C’est dans l’adversité qu’on se rend compte de qui sont nos vrais amis. Ou qu’on les découvre…
Dans les tranchées de la grande guerre, face aux assauts ennemis, aux tirs, aux bombardements, à l’impression d’une mort imminente, toutes les barrières s’écroulent. Un hérisson alcoolique peut même vous sauver la vie !
Et c’est dans de telles conditions que débute l’improbable amitié entre Léon Matillo, truand corse en délicatesse avec la pègre marseillaise, et Calixte de Prampéand, aristocrate d’Asnières.
Scénario efficace : j’ai très vite plongé dans l’histoire. Je me suis entichée des personnages principaux, ayant survécu moi aussi à l’horreur de la grande guerre à leurs côtés. Les dessins servent intelligemment le récit, insistant sur les expressions, les sentiments des personnages. Leur rage de vivre est communicative.

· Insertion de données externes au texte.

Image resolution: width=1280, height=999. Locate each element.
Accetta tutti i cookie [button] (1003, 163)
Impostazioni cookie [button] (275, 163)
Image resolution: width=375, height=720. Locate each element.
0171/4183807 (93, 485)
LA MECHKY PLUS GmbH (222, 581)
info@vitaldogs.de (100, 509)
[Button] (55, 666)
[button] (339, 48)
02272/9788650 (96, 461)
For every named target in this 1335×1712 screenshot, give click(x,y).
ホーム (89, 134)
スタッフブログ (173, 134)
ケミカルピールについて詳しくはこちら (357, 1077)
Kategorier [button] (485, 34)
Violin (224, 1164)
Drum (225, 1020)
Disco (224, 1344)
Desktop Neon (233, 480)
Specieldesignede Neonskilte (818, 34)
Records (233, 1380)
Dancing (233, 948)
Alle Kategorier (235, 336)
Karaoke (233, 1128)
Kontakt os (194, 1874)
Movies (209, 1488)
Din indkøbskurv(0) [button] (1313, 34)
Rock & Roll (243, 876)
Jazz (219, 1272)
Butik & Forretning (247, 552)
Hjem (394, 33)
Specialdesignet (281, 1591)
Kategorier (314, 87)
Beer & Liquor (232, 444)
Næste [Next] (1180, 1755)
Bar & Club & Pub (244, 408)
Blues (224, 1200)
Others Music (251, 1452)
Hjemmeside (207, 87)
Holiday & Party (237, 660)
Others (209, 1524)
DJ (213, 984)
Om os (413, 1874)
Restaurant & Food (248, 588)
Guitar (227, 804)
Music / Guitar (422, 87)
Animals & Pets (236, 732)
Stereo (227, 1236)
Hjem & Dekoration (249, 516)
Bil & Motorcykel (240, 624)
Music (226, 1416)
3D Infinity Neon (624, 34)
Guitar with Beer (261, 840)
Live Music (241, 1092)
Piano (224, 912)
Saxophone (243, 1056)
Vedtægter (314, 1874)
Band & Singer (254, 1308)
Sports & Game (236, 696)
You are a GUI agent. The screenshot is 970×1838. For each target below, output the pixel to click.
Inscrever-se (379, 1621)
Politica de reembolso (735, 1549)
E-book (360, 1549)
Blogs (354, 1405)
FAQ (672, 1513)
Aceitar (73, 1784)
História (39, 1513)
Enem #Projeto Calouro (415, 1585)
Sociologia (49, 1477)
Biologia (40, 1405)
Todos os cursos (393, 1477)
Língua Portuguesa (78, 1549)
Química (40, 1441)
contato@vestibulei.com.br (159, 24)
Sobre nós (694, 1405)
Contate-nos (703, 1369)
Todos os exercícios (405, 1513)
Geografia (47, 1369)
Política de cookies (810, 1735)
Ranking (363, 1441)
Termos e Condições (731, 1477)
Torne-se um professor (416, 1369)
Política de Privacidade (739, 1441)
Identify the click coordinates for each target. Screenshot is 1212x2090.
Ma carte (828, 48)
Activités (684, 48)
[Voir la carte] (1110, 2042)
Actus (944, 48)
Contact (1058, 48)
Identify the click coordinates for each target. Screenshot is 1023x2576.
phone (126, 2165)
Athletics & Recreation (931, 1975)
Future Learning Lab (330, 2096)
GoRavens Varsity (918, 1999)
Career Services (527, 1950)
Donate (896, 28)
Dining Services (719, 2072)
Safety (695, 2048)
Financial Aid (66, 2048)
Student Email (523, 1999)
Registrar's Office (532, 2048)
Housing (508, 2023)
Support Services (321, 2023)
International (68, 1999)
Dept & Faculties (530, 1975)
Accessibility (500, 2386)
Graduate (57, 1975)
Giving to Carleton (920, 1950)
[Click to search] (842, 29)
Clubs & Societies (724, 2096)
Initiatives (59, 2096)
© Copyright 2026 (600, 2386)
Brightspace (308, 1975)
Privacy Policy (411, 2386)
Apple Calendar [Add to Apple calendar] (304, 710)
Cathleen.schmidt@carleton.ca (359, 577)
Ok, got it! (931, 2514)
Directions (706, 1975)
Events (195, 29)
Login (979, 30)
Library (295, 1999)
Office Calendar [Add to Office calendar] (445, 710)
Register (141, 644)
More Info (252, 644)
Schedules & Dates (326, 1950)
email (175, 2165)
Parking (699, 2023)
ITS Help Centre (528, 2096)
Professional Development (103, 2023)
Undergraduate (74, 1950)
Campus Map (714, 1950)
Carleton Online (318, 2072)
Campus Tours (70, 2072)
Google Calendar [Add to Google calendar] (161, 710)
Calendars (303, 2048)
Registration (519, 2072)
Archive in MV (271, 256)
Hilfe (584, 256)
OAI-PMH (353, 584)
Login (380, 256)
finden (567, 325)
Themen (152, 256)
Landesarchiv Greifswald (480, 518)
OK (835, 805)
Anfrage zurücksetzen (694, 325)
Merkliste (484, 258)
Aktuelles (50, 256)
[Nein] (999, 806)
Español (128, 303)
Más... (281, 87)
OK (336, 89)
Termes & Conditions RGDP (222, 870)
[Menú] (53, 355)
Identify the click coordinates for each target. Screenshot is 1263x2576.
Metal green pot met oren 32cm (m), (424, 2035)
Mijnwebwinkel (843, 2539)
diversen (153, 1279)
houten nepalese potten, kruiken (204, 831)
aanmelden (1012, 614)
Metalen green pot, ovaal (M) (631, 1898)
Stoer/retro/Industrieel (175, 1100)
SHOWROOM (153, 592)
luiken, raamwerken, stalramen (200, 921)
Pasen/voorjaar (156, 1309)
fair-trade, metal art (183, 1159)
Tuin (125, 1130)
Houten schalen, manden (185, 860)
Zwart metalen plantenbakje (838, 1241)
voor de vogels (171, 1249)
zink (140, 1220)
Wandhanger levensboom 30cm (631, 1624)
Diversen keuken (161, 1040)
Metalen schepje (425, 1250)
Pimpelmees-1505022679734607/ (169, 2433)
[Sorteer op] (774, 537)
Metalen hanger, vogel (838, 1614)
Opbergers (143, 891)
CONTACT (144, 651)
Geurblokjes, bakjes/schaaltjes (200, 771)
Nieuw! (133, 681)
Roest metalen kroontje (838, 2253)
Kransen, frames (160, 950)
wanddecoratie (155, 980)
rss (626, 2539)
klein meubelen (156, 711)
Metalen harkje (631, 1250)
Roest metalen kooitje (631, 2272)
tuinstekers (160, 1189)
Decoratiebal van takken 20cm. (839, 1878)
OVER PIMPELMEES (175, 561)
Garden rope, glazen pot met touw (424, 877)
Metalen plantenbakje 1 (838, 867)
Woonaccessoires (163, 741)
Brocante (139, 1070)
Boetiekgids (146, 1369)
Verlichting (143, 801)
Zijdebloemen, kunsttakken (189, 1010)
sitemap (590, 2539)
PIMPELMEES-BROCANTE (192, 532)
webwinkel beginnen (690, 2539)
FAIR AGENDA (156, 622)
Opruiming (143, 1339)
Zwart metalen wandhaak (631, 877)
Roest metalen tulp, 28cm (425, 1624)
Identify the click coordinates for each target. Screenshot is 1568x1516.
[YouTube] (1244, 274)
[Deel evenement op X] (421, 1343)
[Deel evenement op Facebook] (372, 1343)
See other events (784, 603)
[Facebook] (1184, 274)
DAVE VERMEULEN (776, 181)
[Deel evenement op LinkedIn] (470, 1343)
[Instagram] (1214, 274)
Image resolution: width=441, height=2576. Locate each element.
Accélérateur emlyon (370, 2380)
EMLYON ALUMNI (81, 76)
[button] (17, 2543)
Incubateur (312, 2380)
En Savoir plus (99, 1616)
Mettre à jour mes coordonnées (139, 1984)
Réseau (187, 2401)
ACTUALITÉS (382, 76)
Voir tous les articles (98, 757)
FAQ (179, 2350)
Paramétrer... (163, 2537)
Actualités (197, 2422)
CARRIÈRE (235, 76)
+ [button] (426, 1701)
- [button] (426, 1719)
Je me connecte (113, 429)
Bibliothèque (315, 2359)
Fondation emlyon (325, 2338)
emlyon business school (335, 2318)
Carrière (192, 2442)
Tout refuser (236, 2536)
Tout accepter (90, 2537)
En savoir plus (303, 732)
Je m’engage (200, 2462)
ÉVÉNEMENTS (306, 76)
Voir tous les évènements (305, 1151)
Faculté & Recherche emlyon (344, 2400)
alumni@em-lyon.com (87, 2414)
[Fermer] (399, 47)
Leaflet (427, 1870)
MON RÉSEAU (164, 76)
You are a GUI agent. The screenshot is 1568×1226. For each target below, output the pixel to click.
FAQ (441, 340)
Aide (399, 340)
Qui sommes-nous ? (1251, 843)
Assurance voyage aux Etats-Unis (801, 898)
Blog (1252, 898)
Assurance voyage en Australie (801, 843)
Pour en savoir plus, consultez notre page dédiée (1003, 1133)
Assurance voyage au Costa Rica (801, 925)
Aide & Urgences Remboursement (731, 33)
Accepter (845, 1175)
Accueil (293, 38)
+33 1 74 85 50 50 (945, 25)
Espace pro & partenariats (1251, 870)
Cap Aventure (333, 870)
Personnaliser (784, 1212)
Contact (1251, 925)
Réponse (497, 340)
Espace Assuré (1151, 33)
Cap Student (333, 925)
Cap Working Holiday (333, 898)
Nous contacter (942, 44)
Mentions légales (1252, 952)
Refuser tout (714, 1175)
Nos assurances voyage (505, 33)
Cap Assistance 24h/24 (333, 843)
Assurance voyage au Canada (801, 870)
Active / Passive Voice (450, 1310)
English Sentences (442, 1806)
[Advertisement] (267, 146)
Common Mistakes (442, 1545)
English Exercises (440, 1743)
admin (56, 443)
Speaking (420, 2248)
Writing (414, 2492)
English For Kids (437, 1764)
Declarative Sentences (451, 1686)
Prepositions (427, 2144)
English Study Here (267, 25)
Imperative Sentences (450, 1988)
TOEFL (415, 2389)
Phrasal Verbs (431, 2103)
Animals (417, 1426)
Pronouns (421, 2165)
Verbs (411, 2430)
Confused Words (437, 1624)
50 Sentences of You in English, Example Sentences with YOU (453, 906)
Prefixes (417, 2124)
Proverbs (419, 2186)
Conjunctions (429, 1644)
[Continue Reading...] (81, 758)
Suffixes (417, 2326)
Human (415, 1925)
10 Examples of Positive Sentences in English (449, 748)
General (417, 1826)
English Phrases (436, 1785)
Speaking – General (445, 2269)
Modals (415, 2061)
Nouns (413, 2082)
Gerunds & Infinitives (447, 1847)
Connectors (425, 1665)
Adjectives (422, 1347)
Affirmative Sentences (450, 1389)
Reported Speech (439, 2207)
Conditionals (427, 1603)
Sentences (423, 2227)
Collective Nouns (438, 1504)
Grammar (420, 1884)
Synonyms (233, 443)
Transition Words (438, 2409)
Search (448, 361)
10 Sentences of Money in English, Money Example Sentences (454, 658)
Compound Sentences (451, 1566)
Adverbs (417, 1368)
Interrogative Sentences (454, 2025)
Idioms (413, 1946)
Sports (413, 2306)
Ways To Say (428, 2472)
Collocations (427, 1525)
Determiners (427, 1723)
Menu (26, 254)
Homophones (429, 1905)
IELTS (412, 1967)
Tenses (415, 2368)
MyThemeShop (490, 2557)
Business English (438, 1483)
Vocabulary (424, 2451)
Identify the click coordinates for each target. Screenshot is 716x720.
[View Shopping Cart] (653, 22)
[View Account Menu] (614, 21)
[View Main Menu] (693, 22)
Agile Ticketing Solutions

Epris de liberté, ils abandonneront tout pour partir à l’aventure…Pour devenir princes du Djebel…écumer les mers…J’embarquerai clandestinement sur leur « Arudj » pour suivre le reste de leurs aventures. Pirates, flibustiers, larguez les amarres ! J’ai faim d’aventures.
En bref
8
Qu'avez-vous pensé de cette critique ? 0 0









Laissez un commentaire
Commentaires (0)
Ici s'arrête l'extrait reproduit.